▶ _Required work_: Report every line of the listing below that contains the string "link". Case counts.
'''
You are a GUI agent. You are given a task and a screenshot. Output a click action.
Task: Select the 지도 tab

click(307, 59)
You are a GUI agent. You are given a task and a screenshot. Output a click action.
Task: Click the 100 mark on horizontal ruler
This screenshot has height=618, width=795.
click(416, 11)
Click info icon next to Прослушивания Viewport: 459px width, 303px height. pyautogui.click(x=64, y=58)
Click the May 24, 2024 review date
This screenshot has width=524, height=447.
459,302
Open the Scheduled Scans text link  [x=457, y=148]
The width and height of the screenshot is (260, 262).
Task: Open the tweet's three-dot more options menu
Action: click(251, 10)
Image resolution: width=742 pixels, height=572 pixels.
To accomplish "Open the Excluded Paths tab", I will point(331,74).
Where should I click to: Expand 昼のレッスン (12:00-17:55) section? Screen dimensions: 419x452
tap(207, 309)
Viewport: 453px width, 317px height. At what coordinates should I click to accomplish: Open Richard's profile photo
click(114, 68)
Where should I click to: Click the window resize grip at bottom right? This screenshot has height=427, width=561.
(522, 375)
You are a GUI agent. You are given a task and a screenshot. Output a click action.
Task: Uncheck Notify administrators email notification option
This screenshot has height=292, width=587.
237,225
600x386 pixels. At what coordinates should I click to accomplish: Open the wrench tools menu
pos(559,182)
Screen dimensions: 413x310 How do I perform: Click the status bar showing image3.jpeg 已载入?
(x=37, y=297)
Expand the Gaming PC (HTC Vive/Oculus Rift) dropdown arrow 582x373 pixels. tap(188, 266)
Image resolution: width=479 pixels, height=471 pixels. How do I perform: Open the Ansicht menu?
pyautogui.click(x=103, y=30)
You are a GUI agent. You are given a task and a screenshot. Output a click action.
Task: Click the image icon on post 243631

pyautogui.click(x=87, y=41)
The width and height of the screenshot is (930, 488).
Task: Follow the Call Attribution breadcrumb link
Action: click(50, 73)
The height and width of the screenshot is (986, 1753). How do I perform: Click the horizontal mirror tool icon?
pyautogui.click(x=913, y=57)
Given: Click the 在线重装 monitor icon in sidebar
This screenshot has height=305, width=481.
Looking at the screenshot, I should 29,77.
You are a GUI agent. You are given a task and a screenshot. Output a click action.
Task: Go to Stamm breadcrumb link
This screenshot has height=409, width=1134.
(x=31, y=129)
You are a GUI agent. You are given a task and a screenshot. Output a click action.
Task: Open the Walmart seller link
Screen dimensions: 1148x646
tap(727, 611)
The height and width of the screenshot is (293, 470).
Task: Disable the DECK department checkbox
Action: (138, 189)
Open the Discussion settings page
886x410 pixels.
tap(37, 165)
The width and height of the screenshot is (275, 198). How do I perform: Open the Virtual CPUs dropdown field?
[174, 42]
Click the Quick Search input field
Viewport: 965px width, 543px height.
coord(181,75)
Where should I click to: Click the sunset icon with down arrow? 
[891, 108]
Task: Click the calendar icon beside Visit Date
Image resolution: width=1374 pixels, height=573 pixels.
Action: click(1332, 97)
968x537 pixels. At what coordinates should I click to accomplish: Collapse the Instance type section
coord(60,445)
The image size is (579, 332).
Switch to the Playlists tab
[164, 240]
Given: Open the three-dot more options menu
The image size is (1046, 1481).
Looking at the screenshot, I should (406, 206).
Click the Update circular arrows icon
'''
▶ _Correct answer_:
Open the Scheduled Scans text link  [x=457, y=148]
Task: Follow the Call Attribution breadcrumb link
Task: Go to Stamm breadcrumb link
Task: Open the Walmart seller link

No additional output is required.